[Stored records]
↓

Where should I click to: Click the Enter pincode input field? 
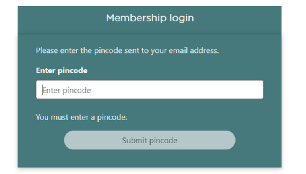click(x=149, y=90)
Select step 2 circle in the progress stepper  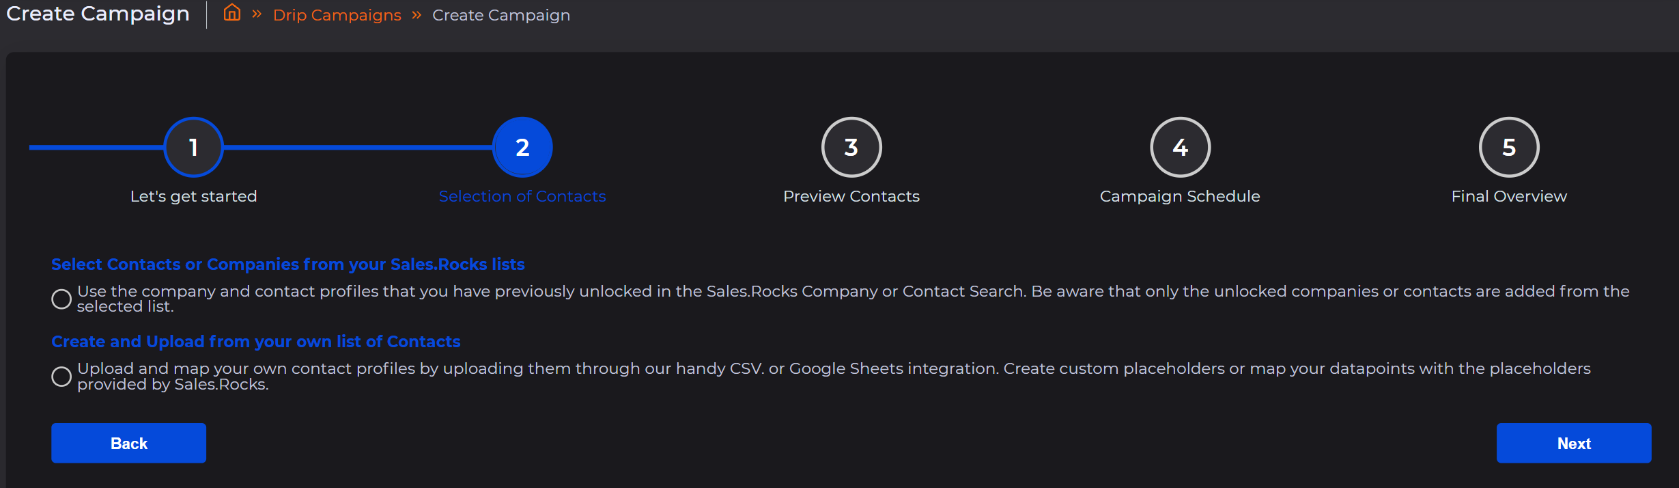[x=522, y=147]
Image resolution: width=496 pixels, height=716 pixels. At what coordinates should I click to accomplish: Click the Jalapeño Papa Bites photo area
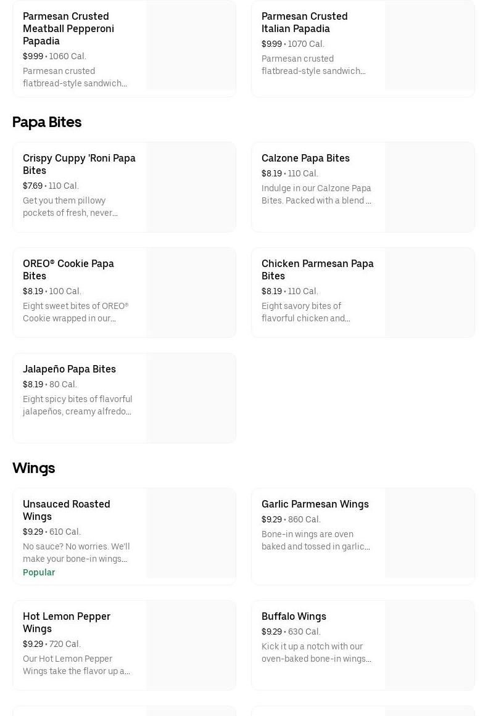point(191,398)
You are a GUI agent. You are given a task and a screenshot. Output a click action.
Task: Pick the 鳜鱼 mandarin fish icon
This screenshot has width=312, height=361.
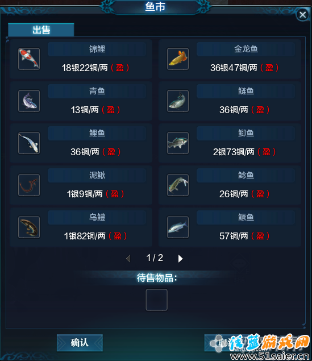178,227
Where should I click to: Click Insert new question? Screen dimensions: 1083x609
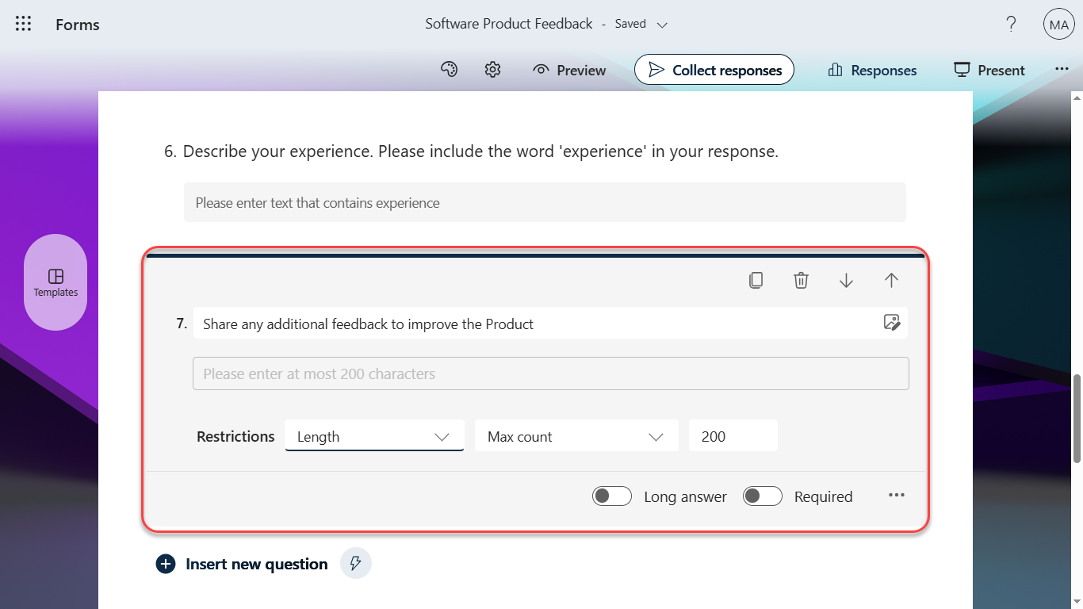click(243, 564)
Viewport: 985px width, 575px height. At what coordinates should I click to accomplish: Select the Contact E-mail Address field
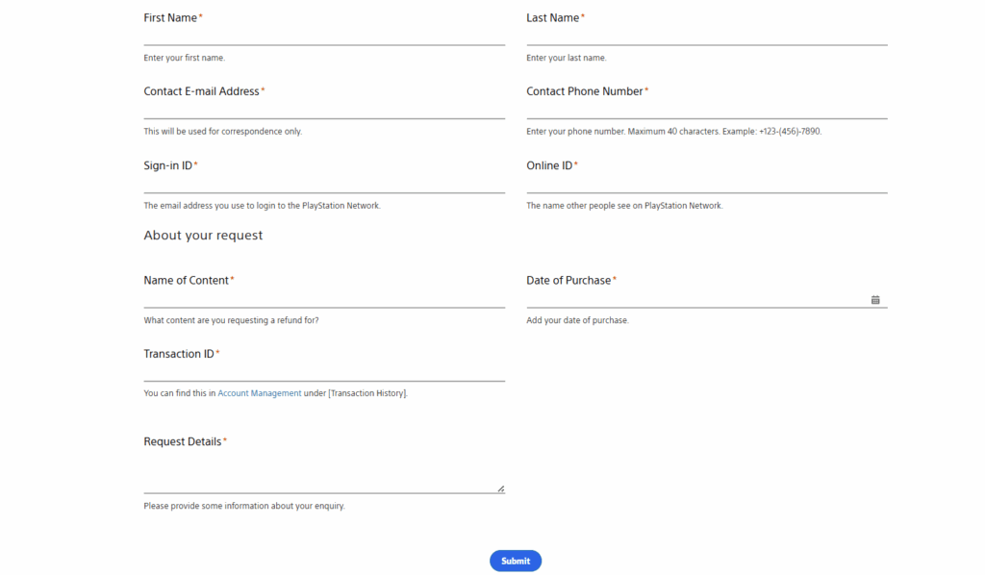tap(324, 110)
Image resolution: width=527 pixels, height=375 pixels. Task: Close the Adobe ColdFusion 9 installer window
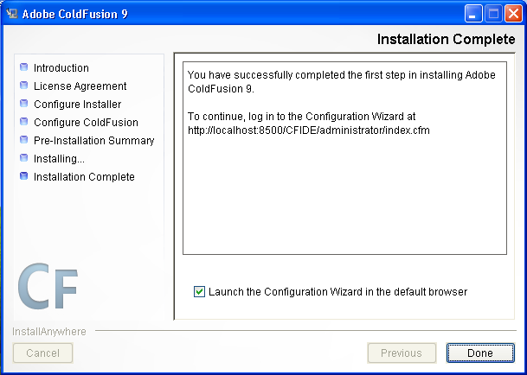click(x=513, y=14)

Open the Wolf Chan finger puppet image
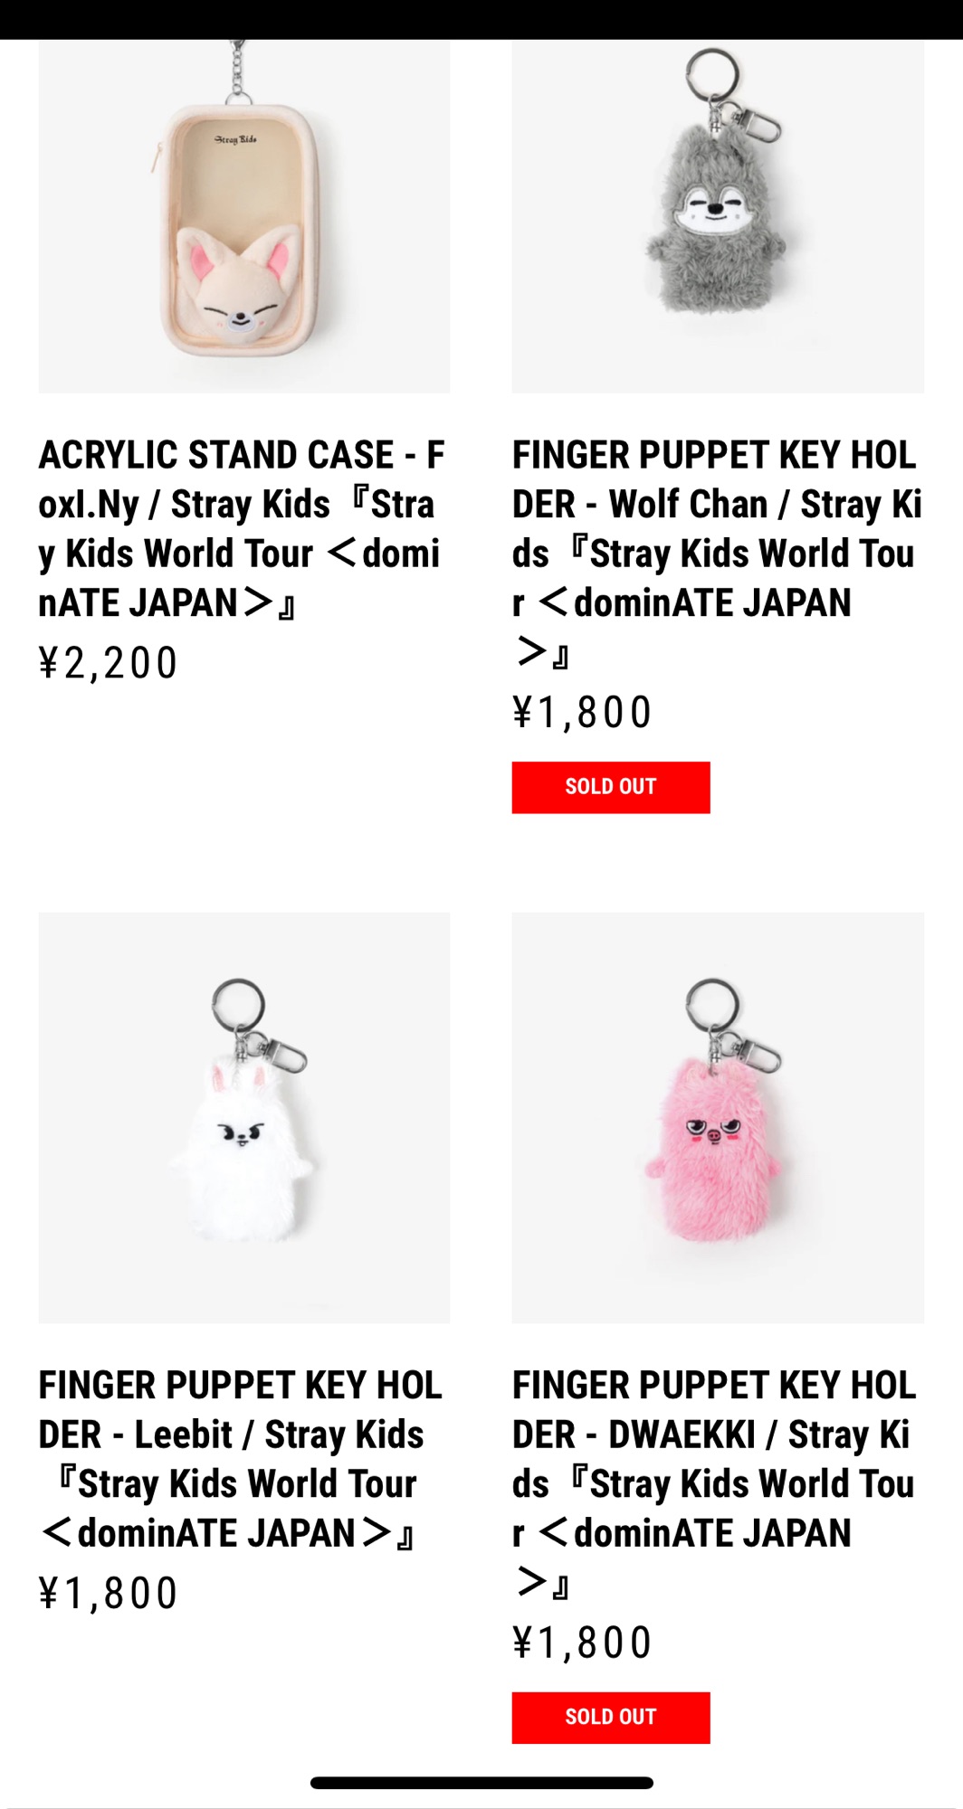[718, 216]
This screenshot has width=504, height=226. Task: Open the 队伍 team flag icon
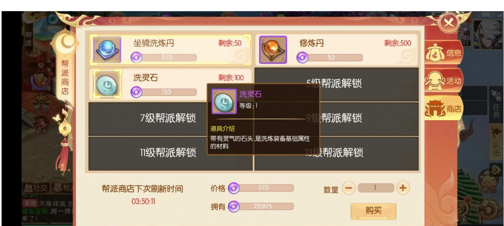coord(496,141)
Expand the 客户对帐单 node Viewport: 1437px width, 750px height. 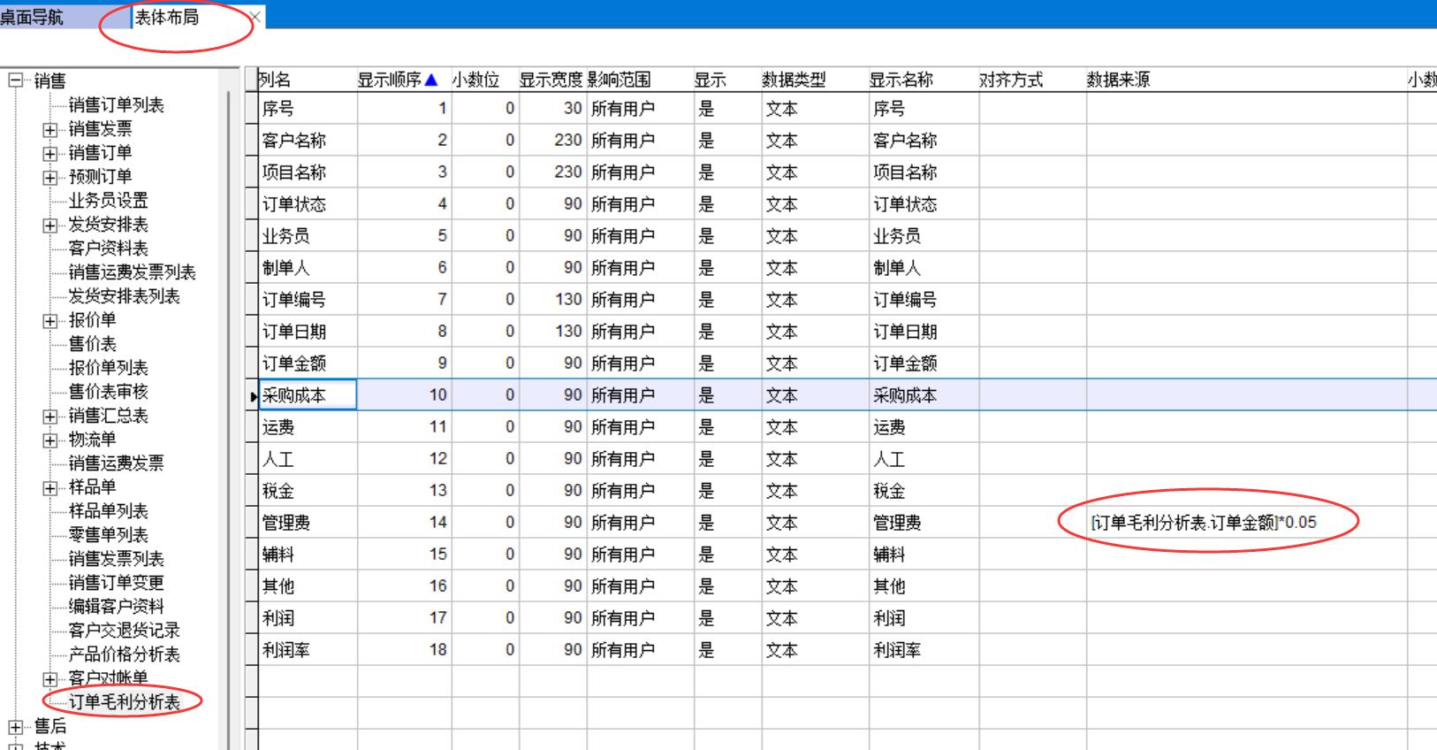50,678
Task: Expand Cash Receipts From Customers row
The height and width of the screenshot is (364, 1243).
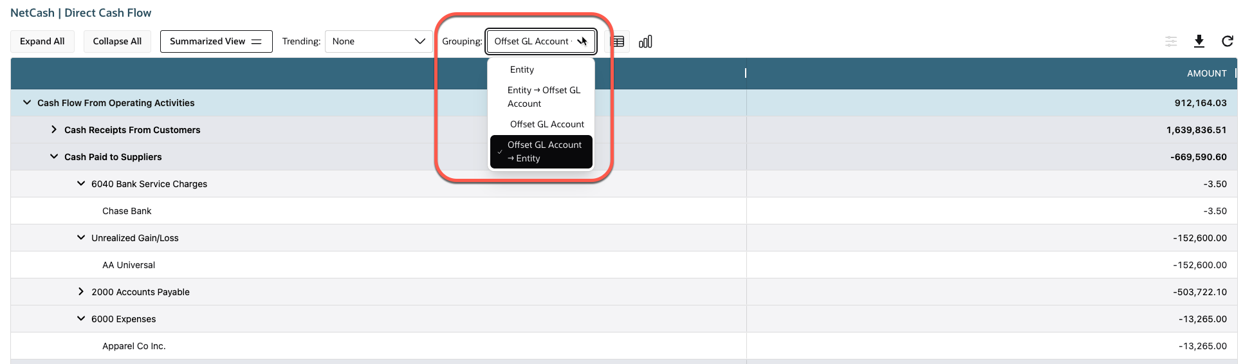Action: [54, 130]

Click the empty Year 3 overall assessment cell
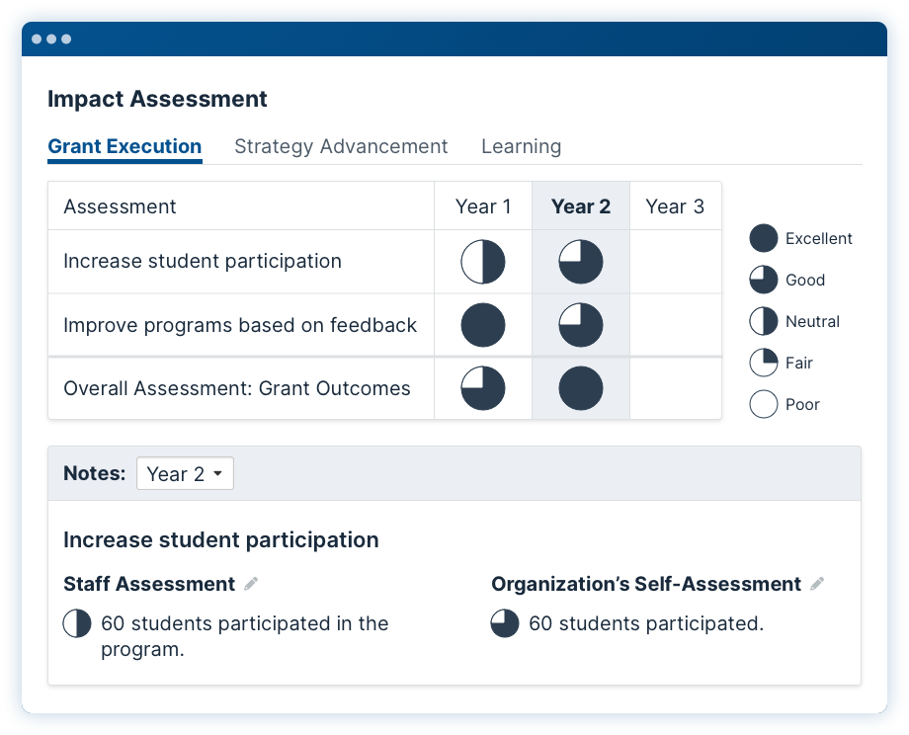pyautogui.click(x=676, y=388)
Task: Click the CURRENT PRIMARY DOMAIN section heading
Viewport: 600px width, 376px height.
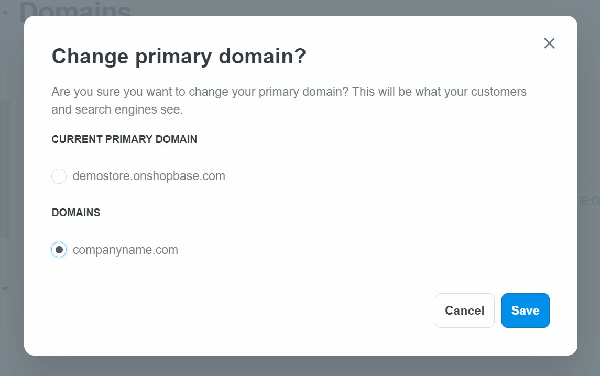Action: [x=124, y=139]
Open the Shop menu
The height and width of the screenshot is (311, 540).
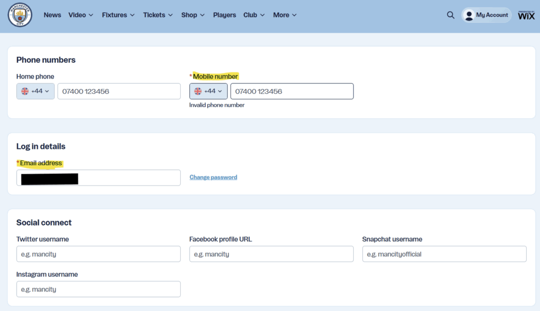point(192,15)
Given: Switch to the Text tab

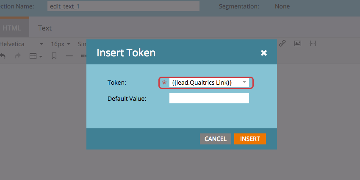Looking at the screenshot, I should click(45, 28).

↑

§ **Directions**:
Output exactly and only the lines from the line containing "Open the Shop menu" to the end of the entries, both included, and omit every picture.

§ **Reply**:
Open the Shop menu
The height and width of the screenshot is (311, 540).
point(192,15)
Given: Switch to the Text tab

Looking at the screenshot, I should click(45, 28).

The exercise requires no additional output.